2. Description of the Related Art
To achieve high data processing throughput, processors typically feature a large number of cores, each capable of supporting many threads. Rather than minimize memory latency through the use of caches, these highly-parallel processors instead hide latency to main memory by running many simultaneous threads. Sustaining many threads requires large register files, because the state for each thread must be local to a core to minimize latency.
Building a single, monolithic, multi-ported register file of such a size is impractical for area, power, and performance reasons. Thus, modern large register files are typically partitioned in some manner. One possibility is to statically partition the register file into separate per-thread partitions. The disadvantage of this approach, though, is that it disallows a continuum of processing configurations from few, high-register-count threads to many, small-register-count threads. Also, different threads may have different register usage patterns, but under a thread-partitioned hardware scheme a high register usage thread cannot utilize unused registers from another thread's partition.
An alternate possibility is the use of banked register files in which the register file is divided into multiple smaller banks, each of which can be independently accessed. Typically, each bank has only a single read and write port. This approach is substantially more area-, power-, and latency-efficient than building a large multiported register file. However, banked register files introduce complexity due to the need for a switch to connect each of the different register banks to each of the different inputs to one or more function units. The switch facilitates interconnection between different register file outputs and function unit inputs and consumes significant area and power.
In addition to the switch, a straightforward method to enable full connectivity between function units and banks also requires staging registers. The staging registers compensate for the constraint that at most one operand can be read from each bank on a given clock cycle by holding function unit inputs in the case of conflicts.
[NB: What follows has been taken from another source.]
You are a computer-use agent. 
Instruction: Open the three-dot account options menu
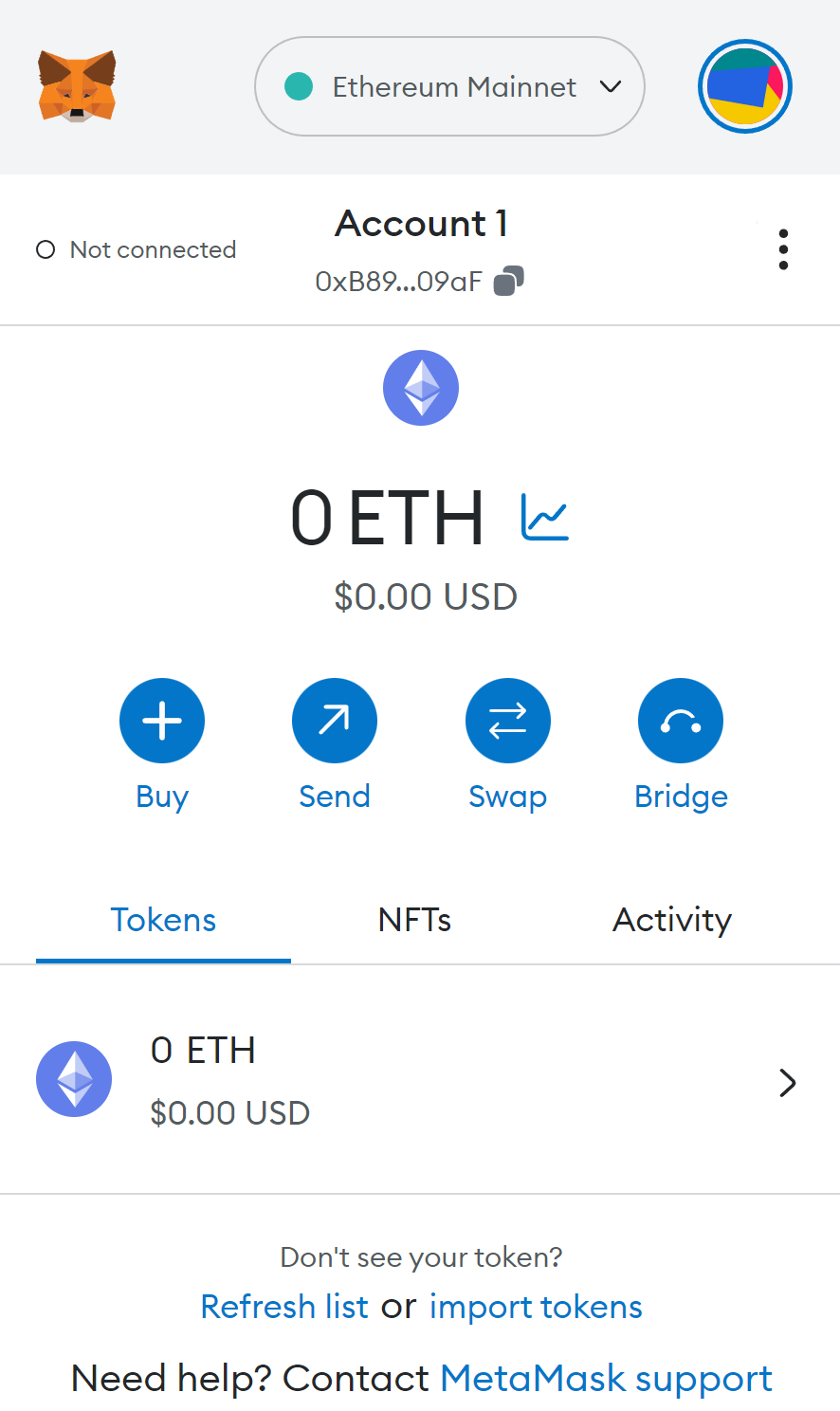(783, 249)
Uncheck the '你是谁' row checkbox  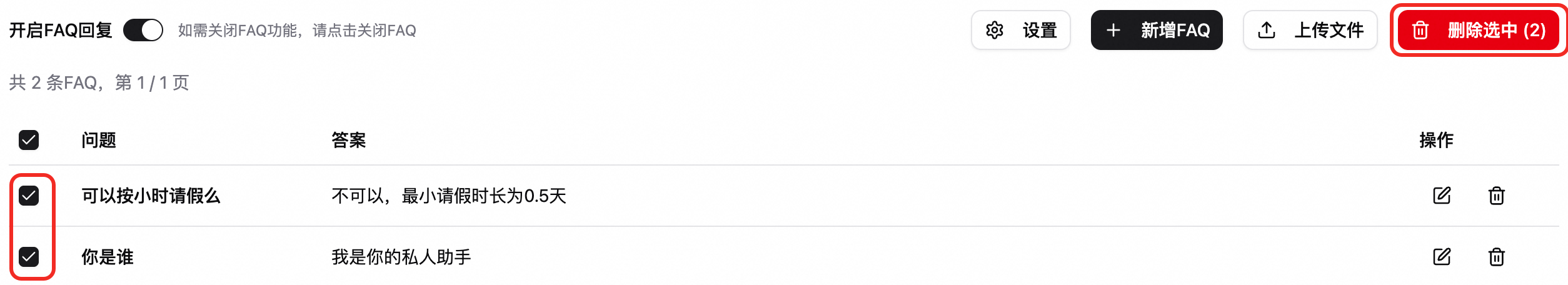click(x=29, y=257)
For instance, if a function unit requires two or more input operands from the same bank the two input operands are read from the same bank during different clock cycles and buffered by the staging registers. The staging registers also require a scheduling mechanism to sequence data into the staging registers. Staging registers not only consume area and power, but also require support for multi-cycle operations that have longer latency.
Accordingly, what is needed in the art is a system and method for reducing size of the switch and staging registers that are needed to eliminate register bank conflicts for banked register files.